What you will do:
Transcribe the entries below without alteration.

Stored entries:
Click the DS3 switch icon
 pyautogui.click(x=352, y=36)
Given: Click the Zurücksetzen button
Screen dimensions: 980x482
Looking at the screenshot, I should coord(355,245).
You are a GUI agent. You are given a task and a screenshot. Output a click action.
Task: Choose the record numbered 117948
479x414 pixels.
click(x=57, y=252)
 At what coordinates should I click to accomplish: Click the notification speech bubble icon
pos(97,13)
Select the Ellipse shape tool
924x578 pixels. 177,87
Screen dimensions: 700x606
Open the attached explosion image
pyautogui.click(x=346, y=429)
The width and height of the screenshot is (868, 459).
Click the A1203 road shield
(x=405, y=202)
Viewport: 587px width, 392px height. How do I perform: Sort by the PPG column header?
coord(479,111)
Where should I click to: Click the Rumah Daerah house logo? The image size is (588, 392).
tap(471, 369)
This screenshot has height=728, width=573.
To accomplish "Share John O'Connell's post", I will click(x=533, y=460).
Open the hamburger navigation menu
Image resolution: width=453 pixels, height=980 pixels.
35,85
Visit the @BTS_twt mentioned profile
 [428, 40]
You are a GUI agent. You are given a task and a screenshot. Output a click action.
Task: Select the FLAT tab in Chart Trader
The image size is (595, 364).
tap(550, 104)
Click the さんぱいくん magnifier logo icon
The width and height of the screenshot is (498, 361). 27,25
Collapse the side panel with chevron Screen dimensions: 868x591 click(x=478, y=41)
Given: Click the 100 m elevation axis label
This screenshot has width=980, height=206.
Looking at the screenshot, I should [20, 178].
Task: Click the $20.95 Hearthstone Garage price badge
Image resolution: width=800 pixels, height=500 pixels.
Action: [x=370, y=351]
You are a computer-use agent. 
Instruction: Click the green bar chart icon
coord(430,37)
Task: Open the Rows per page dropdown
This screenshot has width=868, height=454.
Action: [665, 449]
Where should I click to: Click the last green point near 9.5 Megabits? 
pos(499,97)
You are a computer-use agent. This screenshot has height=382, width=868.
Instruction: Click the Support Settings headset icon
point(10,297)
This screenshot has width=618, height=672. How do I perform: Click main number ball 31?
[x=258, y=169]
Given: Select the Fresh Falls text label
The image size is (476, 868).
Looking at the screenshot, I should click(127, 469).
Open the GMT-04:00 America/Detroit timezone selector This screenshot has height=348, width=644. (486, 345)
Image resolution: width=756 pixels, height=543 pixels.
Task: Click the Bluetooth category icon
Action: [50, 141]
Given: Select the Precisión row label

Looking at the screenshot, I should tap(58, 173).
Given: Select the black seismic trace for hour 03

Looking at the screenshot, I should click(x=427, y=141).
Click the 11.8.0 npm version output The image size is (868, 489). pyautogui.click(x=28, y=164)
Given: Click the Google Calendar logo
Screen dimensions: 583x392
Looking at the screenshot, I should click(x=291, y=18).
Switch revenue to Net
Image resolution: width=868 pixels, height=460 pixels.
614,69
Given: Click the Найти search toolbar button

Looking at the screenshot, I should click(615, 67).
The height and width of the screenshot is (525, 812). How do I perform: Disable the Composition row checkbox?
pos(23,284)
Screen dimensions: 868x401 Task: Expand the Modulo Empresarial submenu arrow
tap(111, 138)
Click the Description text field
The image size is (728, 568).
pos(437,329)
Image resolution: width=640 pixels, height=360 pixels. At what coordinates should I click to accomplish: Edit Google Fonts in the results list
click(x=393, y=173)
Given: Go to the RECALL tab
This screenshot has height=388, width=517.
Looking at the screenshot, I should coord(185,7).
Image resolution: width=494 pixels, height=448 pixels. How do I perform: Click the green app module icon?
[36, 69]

Problem solution:
Click the DS3 switch icon
 pyautogui.click(x=352, y=36)
Given: Click the Zurücksetzen button
Screen dimensions: 980x482
Looking at the screenshot, I should coord(355,245).
You are a GUI agent. You are given a task and a screenshot. Output a click action.
Task: Choose the record numbered 117948
479x414 pixels.
click(x=57, y=252)
 At what coordinates should I click to accomplish: Click the notification speech bubble icon
pos(97,13)
Select the Ellipse shape tool
924x578 pixels. 177,87
Screen dimensions: 700x606
Open the attached explosion image
pyautogui.click(x=346, y=429)
The width and height of the screenshot is (868, 459).
Click the A1203 road shield
(x=405, y=202)
Viewport: 587px width, 392px height. How do I perform: Sort by the PPG column header?
coord(479,111)
Where should I click to: Click the Rumah Daerah house logo? The image size is (588, 392).
tap(471, 369)
This screenshot has height=728, width=573.
To accomplish "Share John O'Connell's post", I will click(x=533, y=460).
Open the hamburger navigation menu
Image resolution: width=453 pixels, height=980 pixels.
35,85
Visit the @BTS_twt mentioned profile
 [428, 40]
You are a GUI agent. You are given a task and a screenshot. Output a click action.
Task: Select the FLAT tab in Chart Trader
The image size is (595, 364).
tap(550, 104)
Click the さんぱいくん magnifier logo icon
The width and height of the screenshot is (498, 361). 27,25
Collapse the side panel with chevron Screen dimensions: 868x591 click(x=478, y=41)
Given: Click the 100 m elevation axis label
This screenshot has width=980, height=206.
Looking at the screenshot, I should [20, 178].
Task: Click the $20.95 Hearthstone Garage price badge
Image resolution: width=800 pixels, height=500 pixels.
Action: [x=370, y=351]
You are a computer-use agent. 
Instruction: Click the green bar chart icon
coord(430,37)
Task: Open the Rows per page dropdown
This screenshot has width=868, height=454.
Action: [665, 449]
Where should I click to: Click the last green point near 9.5 Megabits? 
pos(499,97)
You are a computer-use agent. This screenshot has height=382, width=868.
Instruction: Click the Support Settings headset icon
point(10,297)
This screenshot has width=618, height=672. How do I perform: Click main number ball 31?
[x=258, y=169]
Given: Select the Fresh Falls text label
The image size is (476, 868).
Looking at the screenshot, I should click(127, 469).
Open the GMT-04:00 America/Detroit timezone selector This screenshot has height=348, width=644. (486, 345)
Image resolution: width=756 pixels, height=543 pixels.
Task: Click the Bluetooth category icon
Action: [50, 141]
Given: Select the Precisión row label

Looking at the screenshot, I should tap(58, 173).
Given: Select the black seismic trace for hour 03

Looking at the screenshot, I should click(x=427, y=141).
Click the 11.8.0 npm version output The image size is (868, 489). pyautogui.click(x=28, y=164)
Given: Click the Google Calendar logo
Screen dimensions: 583x392
Looking at the screenshot, I should click(x=291, y=18).
Switch revenue to Net
Image resolution: width=868 pixels, height=460 pixels.
614,69
Given: Click the Найти search toolbar button

Looking at the screenshot, I should click(615, 67).
The height and width of the screenshot is (525, 812). How do I perform: Disable the Composition row checkbox?
pos(23,284)
Screen dimensions: 868x401 Task: Expand the Modulo Empresarial submenu arrow
tap(111, 138)
Click the Description text field
The image size is (728, 568).
pos(437,329)
Image resolution: width=640 pixels, height=360 pixels. At what coordinates should I click to accomplish: Edit Google Fonts in the results list
click(x=393, y=173)
Given: Go to the RECALL tab
This screenshot has height=388, width=517.
Looking at the screenshot, I should coord(185,7).
Image resolution: width=494 pixels, height=448 pixels. How do I perform: Click the green app module icon?
[36, 69]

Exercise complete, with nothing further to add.